Several Instrument Approach systems are in common use at general aviation airports. Disregarding the highly sophisticated systems found at large commercial or hub airports, approach systems may be categorized as "Non-Precision Instrument" (NPI) and "Precision Instrument" (PI) systems. Simply put, both types provide pilots with information on the orientation of their aircraft relative to the runway threshold, in terms of heading or course as well as approach slope or glide angle. NPI systems typically rely on a Non-Directional Beacon (NDB) and high intensity lights as well as other visual aids such as the "Precision Approach Position Indicator" (PAPI). In addition to lighting and visual aids, Precision Instrument approaches incorporate electronic "NavAids" such as radio position markers and an electronic Glideslope transmitter that provides a directional "beam" to guide the aircraft in its descent to the runway. Full Instrument Landing Systems (ILS) may include even more sophisticated position locating equipment.

Effects Of False Signals:

1) Altimeter error:

As noted above, radio altimeters incorporate very-high-frequency (VHF) radio receivers that allow them to continuously re-calibrate themselves on the basis of encoded barometric information. However, reception is only possible at altitudes high enough to afford a "line-of-sight" to the transmitter. As an aircraft descends to lower altitudes, the line-of-sight becomes less and signal strength is reduced. When the signal is finally lost, the radio altimeter remains set to its last calibration, which in normal circumstances is completely accurate for the area of operation.

If a "false" altimeter transmitter is set up somewhere in the vicinity of the landing zone, its signal will overpower and ultimately replace the true signal as the aircraft descends. A deadly situation is created if the encoded signal is such as to cause the aircraft's radio altimeter to gradually recalibrate itself to a much lower barometric reference point, since this will have the effect of indicating a much higher-than-actual altitude. In low ceiling conditions at NPI airports not equipped with an electronic Glideslope (such as Eveleth-Virginia), a pilot may thus be made to think he is hundreds of feet higher than he actually is. If the ceiling is only 200 feet or so (as it was at Eveleth), the pilot would only become aware of the error when he broke through the cloud base at 200 feet, at which altitude - and at a descent rate predicated on a higher altitude relative to the runway end - it would be too late to correct without stalling and crashing the aircraft.

This type of "sabotage" would be extraordinarily simple to effect for anyone with a knowledge of radio transmitters, would not require disabling any air navigation equipment, and could make use of a recorded or computer-generated encoded datastream.

2) NavAid error:

It is also possible to position a "false" Glideslope transmitter a mile or so from the runway end and simultaneously disable the real one. In conditions of poor visibility, this could cause an aircraft to "land" catastrophically short of the runway. If Marker Beacon antennae were similarly relocated, an aircraft could be totally disoriented. It was exactly this kind of sabotage that was implicated in the crash of a junbo-jet on a far-east mountainside ten or fifteen years ago.
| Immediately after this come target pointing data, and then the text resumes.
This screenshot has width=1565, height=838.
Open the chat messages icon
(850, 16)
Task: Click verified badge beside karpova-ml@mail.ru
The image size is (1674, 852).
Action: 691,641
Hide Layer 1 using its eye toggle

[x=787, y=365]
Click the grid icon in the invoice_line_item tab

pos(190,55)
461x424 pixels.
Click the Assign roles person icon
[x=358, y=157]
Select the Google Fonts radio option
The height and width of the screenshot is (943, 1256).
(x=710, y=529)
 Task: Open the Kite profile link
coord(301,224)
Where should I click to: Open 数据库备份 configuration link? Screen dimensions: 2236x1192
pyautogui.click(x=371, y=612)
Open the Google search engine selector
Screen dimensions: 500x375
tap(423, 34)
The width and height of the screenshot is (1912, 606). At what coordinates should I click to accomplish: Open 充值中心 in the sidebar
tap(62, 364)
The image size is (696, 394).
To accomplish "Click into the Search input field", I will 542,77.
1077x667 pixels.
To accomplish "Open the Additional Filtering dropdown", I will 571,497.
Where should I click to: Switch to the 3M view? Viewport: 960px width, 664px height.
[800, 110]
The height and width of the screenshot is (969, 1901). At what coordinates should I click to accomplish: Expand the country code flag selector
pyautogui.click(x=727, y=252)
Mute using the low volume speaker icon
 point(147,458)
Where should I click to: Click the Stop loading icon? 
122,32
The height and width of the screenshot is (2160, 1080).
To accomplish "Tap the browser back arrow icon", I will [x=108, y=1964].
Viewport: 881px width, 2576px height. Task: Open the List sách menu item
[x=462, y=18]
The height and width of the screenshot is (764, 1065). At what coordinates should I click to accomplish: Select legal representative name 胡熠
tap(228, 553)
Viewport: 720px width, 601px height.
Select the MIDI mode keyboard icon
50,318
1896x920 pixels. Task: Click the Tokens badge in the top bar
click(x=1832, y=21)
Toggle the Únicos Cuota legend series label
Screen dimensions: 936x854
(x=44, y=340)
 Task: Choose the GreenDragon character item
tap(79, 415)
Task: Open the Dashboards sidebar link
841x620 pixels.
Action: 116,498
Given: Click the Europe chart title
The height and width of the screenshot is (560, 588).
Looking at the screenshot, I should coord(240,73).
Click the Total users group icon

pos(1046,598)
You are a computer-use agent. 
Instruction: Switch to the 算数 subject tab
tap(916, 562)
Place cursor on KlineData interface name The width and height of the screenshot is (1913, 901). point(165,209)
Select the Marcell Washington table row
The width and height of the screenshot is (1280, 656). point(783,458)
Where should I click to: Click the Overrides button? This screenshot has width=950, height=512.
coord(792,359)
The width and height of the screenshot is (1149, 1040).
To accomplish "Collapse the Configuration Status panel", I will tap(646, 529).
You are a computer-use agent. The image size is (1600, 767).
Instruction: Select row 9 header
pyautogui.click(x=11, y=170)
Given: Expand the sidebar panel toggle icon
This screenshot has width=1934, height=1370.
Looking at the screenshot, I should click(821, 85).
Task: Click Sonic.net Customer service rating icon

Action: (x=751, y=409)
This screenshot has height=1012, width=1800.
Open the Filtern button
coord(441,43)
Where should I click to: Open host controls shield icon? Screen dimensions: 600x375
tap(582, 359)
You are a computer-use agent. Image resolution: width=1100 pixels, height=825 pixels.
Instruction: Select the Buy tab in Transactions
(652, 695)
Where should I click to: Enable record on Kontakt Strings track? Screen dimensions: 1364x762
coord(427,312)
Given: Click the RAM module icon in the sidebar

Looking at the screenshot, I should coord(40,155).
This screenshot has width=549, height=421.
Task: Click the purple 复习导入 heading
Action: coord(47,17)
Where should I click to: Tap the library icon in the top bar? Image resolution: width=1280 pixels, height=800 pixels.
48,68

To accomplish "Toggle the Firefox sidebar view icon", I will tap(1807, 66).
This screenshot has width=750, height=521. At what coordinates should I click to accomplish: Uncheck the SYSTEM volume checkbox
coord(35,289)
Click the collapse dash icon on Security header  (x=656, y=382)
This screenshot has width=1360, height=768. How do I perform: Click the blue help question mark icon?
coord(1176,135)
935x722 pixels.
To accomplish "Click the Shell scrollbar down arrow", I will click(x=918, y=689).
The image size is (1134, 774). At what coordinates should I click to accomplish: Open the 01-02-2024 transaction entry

The details escape me now, but the case attracted attention because some high officials of something or other were killed. It was theorized at the time that a glideslope transmitter had been mounted on a military jeep parked in the jungle at some distance and at right angles to the runway. When the pilot reached what he thought was the marker, he turned and began his descent - right into the mountainside.

This kind of thing would require considerably more organization than the scenario in 1) above, but it's certainly feasible for those with the motivation and skill, not to mention those with ready access to the necessary technical toys.